*Task brief*.
Set down the records below in full, exactly as they read.

Stored entries
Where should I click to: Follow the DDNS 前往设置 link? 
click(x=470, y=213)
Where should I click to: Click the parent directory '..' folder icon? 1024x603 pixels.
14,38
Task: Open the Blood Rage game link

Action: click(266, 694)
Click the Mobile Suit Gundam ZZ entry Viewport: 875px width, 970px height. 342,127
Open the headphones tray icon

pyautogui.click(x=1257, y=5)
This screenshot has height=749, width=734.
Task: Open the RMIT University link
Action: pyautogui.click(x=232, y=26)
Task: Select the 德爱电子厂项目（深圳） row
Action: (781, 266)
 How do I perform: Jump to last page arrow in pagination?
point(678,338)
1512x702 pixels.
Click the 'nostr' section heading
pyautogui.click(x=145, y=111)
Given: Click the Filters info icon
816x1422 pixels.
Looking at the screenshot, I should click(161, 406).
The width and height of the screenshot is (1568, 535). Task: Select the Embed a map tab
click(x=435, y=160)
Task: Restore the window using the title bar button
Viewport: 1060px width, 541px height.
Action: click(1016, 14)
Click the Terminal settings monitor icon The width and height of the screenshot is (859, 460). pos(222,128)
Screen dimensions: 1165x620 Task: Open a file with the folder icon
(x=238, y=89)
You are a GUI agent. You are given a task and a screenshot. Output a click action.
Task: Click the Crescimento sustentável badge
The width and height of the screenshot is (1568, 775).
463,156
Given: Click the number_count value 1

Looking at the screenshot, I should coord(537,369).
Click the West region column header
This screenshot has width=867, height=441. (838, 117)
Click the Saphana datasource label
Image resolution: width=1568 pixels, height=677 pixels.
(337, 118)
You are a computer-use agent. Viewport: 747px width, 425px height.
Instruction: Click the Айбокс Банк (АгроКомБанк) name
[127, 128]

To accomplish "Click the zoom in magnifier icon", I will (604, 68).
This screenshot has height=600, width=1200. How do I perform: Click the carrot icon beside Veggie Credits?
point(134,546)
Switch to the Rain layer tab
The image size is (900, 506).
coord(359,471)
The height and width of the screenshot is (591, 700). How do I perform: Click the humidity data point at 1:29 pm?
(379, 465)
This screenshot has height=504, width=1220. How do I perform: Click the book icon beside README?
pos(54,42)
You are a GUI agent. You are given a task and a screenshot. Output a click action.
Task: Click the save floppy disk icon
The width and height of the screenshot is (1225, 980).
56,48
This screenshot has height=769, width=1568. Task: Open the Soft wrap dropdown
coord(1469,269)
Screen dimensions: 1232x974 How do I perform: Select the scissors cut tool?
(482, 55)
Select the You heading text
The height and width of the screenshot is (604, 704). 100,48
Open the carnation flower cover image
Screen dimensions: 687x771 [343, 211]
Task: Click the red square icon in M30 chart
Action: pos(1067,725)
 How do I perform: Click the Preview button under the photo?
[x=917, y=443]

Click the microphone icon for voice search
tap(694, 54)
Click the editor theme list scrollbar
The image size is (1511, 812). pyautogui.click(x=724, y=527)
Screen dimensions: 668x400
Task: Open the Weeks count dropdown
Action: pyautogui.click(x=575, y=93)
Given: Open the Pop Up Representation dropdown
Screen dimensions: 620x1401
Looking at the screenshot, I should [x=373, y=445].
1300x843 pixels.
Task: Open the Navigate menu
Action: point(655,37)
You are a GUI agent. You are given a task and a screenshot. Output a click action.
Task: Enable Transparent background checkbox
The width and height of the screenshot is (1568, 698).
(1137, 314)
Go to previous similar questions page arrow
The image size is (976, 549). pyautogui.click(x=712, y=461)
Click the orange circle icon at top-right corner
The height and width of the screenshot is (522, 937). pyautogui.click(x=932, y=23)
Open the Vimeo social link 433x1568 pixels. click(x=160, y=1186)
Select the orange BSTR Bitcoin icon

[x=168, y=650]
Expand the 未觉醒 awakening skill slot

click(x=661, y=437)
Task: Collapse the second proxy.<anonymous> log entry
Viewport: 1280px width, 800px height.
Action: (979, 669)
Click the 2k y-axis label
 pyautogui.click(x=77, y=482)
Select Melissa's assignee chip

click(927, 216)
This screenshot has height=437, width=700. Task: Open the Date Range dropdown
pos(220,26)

*Reply*.
Where should I click to: Follow the DDNS 前往设置 link? 
click(x=470, y=213)
Where should I click to: Click the parent directory '..' folder icon? 1024x603 pixels.
14,38
Task: Open the Blood Rage game link

Action: click(266, 694)
Click the Mobile Suit Gundam ZZ entry Viewport: 875px width, 970px height. 342,127
Open the headphones tray icon

pyautogui.click(x=1257, y=5)
This screenshot has height=749, width=734.
Task: Open the RMIT University link
Action: pyautogui.click(x=232, y=26)
Task: Select the 德爱电子厂项目（深圳） row
Action: (781, 266)
 How do I perform: Jump to last page arrow in pagination?
point(678,338)
1512x702 pixels.
Click the 'nostr' section heading
pyautogui.click(x=145, y=111)
Given: Click the Filters info icon
816x1422 pixels.
Looking at the screenshot, I should click(161, 406).
The width and height of the screenshot is (1568, 535). Task: Select the Embed a map tab
click(x=435, y=160)
Task: Restore the window using the title bar button
Viewport: 1060px width, 541px height.
Action: click(1016, 14)
Click the Terminal settings monitor icon The width and height of the screenshot is (859, 460). pos(222,128)
Screen dimensions: 1165x620 Task: Open a file with the folder icon
(x=238, y=89)
You are a GUI agent. You are given a task and a screenshot. Output a click action.
Task: Click the Crescimento sustentável badge
The width and height of the screenshot is (1568, 775).
463,156
Given: Click the number_count value 1

Looking at the screenshot, I should coord(537,369).
Click the West region column header
This screenshot has width=867, height=441. (838, 117)
Click the Saphana datasource label
Image resolution: width=1568 pixels, height=677 pixels.
(337, 118)
You are a computer-use agent. Viewport: 747px width, 425px height.
Instruction: Click the Айбокс Банк (АгроКомБанк) name
[127, 128]

To accomplish "Click the zoom in magnifier icon", I will (604, 68).
This screenshot has height=600, width=1200. How do I perform: Click the carrot icon beside Veggie Credits?
point(134,546)
Switch to the Rain layer tab
The image size is (900, 506).
coord(359,471)
The height and width of the screenshot is (591, 700). How do I perform: Click the humidity data point at 1:29 pm?
(379, 465)
This screenshot has height=504, width=1220. How do I perform: Click the book icon beside README?
pos(54,42)
You are a GUI agent. You are given a task and a screenshot. Output a click action.
Task: Click the save floppy disk icon
The width and height of the screenshot is (1225, 980).
56,48
This screenshot has height=769, width=1568. Task: Open the Soft wrap dropdown
coord(1469,269)
Screen dimensions: 1232x974 How do I perform: Select the scissors cut tool?
(482, 55)
Select the You heading text
The height and width of the screenshot is (604, 704). 100,48
Open the carnation flower cover image
Screen dimensions: 687x771 [343, 211]
Task: Click the red square icon in M30 chart
Action: pos(1067,725)
 How do I perform: Click the Preview button under the photo?
[x=917, y=443]

Click the microphone icon for voice search
tap(694, 54)
Click the editor theme list scrollbar
The image size is (1511, 812). pyautogui.click(x=724, y=527)
Screen dimensions: 668x400
Task: Open the Weeks count dropdown
Action: pyautogui.click(x=575, y=93)
Given: Open the Pop Up Representation dropdown
Screen dimensions: 620x1401
Looking at the screenshot, I should [x=373, y=445].
1300x843 pixels.
Task: Open the Navigate menu
Action: point(655,37)
You are a GUI agent. You are given a task and a screenshot. Output a click action.
Task: Enable Transparent background checkbox
The width and height of the screenshot is (1568, 698).
(1137, 314)
Go to previous similar questions page arrow
The image size is (976, 549). pyautogui.click(x=712, y=461)
Click the orange circle icon at top-right corner
The height and width of the screenshot is (522, 937). pyautogui.click(x=932, y=23)
Open the Vimeo social link 433x1568 pixels. click(x=160, y=1186)
Select the orange BSTR Bitcoin icon

[x=168, y=650]
Expand the 未觉醒 awakening skill slot

click(x=661, y=437)
Task: Collapse the second proxy.<anonymous> log entry
Viewport: 1280px width, 800px height.
Action: (979, 669)
Click the 2k y-axis label
 pyautogui.click(x=77, y=482)
Select Melissa's assignee chip

click(927, 216)
This screenshot has height=437, width=700. Task: Open the Date Range dropdown
pos(220,26)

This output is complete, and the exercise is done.